● **Document extract**:
▬▬▬▬▬▬

My encounter with tribalism was in a very unlikely place-The University of Nairobi. This is the very place where we expect to teach young minds to shun it. Like virginity my Kenyan innocence was ruptured and lost, may be for good. Nowhere is the Kikuyu-Luo rivalry axis huge like the University of Nairobi. I confess I have sometimes looked at many issues in Kenya with a tribal lens.

There was only one lecturer (who I will not name) who was a tribalist and did not give a damn about it. He spoke his mind about his tribe’s supremacy and I respect him to date for that. He is the only lecturer who taught me who I can take time to go and visit back in college. Unlike most of us, who will preach water by day and drink wine by the night.

Slowly I resigned to the fact that tribalism like corruption are as Kenyan as Mt. Kenya and Lake Victoria, they aint going nowhere soon. Tribalism and corruption are two sides of the same coin, the main impediments to our social and economic development.

I concur with Hassan’s latest remark that we have to come out and discuss tribalism. The Luos live in a siege mentality due to pork barrel politics of previous regimes. The Kikuyu have this engrained claim to Kenya as the people who fought for independence. The Luo believe they have to fight for their 'right' while the Kikuyu are out to defend what is 'rightfully' theirs.

These are the tribes that form the two axes upon which Kenya’s tribal turfs revolve either by design or default. The times Kenya has made meaningful progress is when the two communities have worked together.  It is time the Luo and Kikuyus looked beyond politics, may be we will see the Kenya we want.

▬▬▬▬▬▬

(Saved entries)
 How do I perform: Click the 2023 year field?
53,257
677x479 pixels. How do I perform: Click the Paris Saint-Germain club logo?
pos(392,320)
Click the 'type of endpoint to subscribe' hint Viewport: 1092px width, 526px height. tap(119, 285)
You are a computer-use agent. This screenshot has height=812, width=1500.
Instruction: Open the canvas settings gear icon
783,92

▬▬▬▬▬▬

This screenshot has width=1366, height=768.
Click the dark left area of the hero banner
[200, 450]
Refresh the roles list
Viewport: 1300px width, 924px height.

▬▬▬▬▬▬

● **Action item A**: In the essay on tribalism in Kenya, where did the writer first encounter tribalism?
● **Action item B**: Rewrite the essay on tribalism in Kenya from "Slowly I resigned" to "is 'rightfully' theirs.", changing "Lake Victoria" to "Lake Turkana".
● **Action item C**: Write what comes next in the essay on tribalism in Kenya, picking up after its last sentence.
These lines have no connection to the essay on tribalism in Kenya.

● **Result A**: At the University of Nairobi.

● **Result B**:
Slowly I resigned to the fact that tribalism like corruption are as Kenyan as Mt. Kenya and Lake Turkana, they aint going nowhere soon. Tribalism and corruption are two sides of the same coin, the main impediments to our social and economic development.

I concur with Hassan’s latest remark that we have to come out and discuss tribalism. The Luos live in a siege mentality due to pork barrel politics of previous regimes. The Kikuyu have this engrained claim to Kenya as the people who fought for independence. The Luo believe they have to fight for their 'right' while the Kikuyu are out to defend what is 'rightfully' theirs.

● **Result C**:
The church is as guilty as the political class by not standing up to fight tribaism. Listening to Anglican politics before the election of Archbishop of Nairobi leaves you with a sour test. It will be ages before another Luo gets to the pinnacle of the Anglican Church however qualified a candidate is. It will not be said openly like is the habit in the mainstream churches, but that is the bottom line.

In the build up to 2007 elections, the Kisumu Catholic Bishop publicly disagreed with Cardinal John Njue. When a Bishop says that the Cardinal's statement is personal to appease his flock, we have a problem. Times may have changed, but the underlying problems have not been sorted.

The regional division of churches that was done by the colonialist has been retained to date. That when I hear of a Methodist in Kenya I see a Meru, PCEA is for the Kikuyu, SDA the Kisii and Luo and so forth. It is time churches stepped out and reached to people of other tribes out of their ‘area of operation’ and even put them in major positions of leadership.

This can be done by offering scholarships to bright students from these regions and slowly inculcating them into the church. The missionaries did it very well, the times may have changed but the needs remain the same.
There are drastic measures we need to take if we are to see some gains in this war. 


The first is to strengthen and streamline the county governments. Putting up the systems will be a challenge but we need to sacrifice and overcome the teething problems that will arise. By equitably building the parts, we will build the whole (Kenya) easily.

 Then we need to elect someone from the small tribes into state house. They have already gained from the mistrust among the big tribes as crucial positions in post new constitution Kenya are going to them.We can learn from Tanzania where all their presidents have come from minority tribes, it is the CCM party that matters.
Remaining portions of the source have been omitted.